TRB 2016 Blue Ribbon Committee
16th National Transportation Planning Applications Conference

Using Linked Non-Home-Based Trips in Virginia


Corresponding Author: Hadi Sadrsadat, RSG

Presented By: Hadi Sadrsadat, RSG

Abstract

When four-step models were originally developed in the 1950’s, the process for home-based (HB) trips was simply re-applied to non-home-based (NHB) trips. Although NHB trips accounted for less than 20% of household trips in those days, by 2009 they accounted for nearly a third of all household trips. Unfortunately, the way NHB trips are represented in traditional models implies that travelers appear and disappear, making trips between locations they never traveled to in the first place, driving alone when they did not take a car from home, etc.

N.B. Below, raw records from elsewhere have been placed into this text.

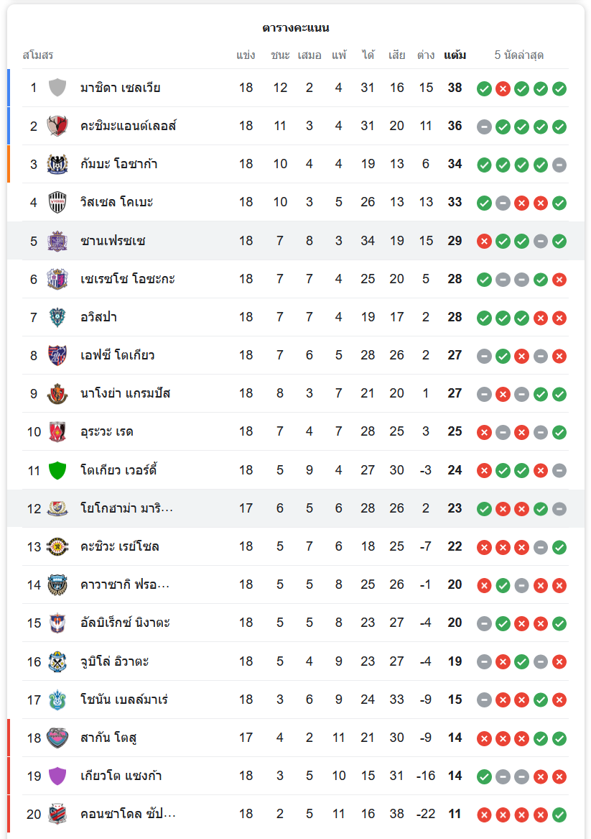Image resolution: width=591 pixels, height=839 pixels.
Task: Click first gray draw icon for คะชิมะแอนด์เลอส์
Action: coord(484,127)
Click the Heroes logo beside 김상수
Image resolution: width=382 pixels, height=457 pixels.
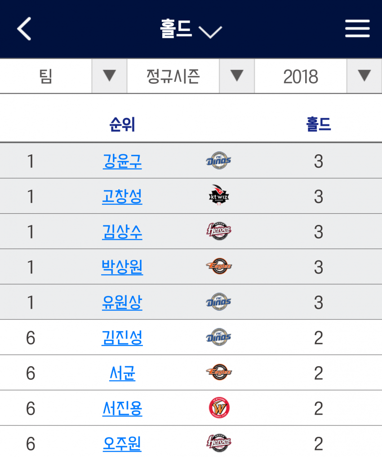tap(219, 231)
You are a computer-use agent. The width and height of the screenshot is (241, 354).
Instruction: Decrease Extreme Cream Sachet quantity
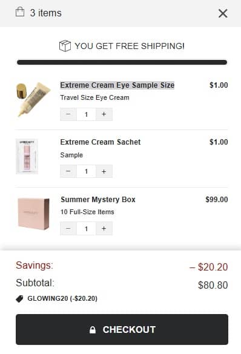pos(68,172)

New methods to improve the handling of non-home-based trips in trip-based models were developed and applied to the Salt Lake City metropolitan area’s travel model as part of a study by TMIP and have now been applied and further developed for application in several locations including Tennessee, Alaska, and Virginia. This presentation will review the methodology and results from the successful application of this method to update Harrisonburg and Fredericksburg travel demand models for the Virginia Department of Transportation (VDOT).

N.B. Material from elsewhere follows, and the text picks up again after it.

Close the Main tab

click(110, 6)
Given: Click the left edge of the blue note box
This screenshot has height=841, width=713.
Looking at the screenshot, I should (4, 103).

The new methods are intended to address the fundamental problems with the accuracy and response properties of non-home-based trips in four-step models. These problems can be understood in a variety of ways, but ultimately are related to the inconsistency of the four-step model with tours. The fundamental approach to addressing these issues in the new technique is to adopt an alternative trip-based model architecture in which non-home-based generation and distribution models are run in series rather than in parallel with home-based component models. This relatively simple structural change appears to significantly improve the trip-based model’s ability to represent non-home-based trips and their response to land use changes and transportation infrastructure investments, making the mode and location of NHB trips consistent with those of HB trips.

This presentation will review both a simpler application of the method focused primarily on auto trips for Harrisonburg as well as a more multimodal application for Fredericksburg. Comparisons will also examine the transferability of parameters between various locations in which the method has now been applied.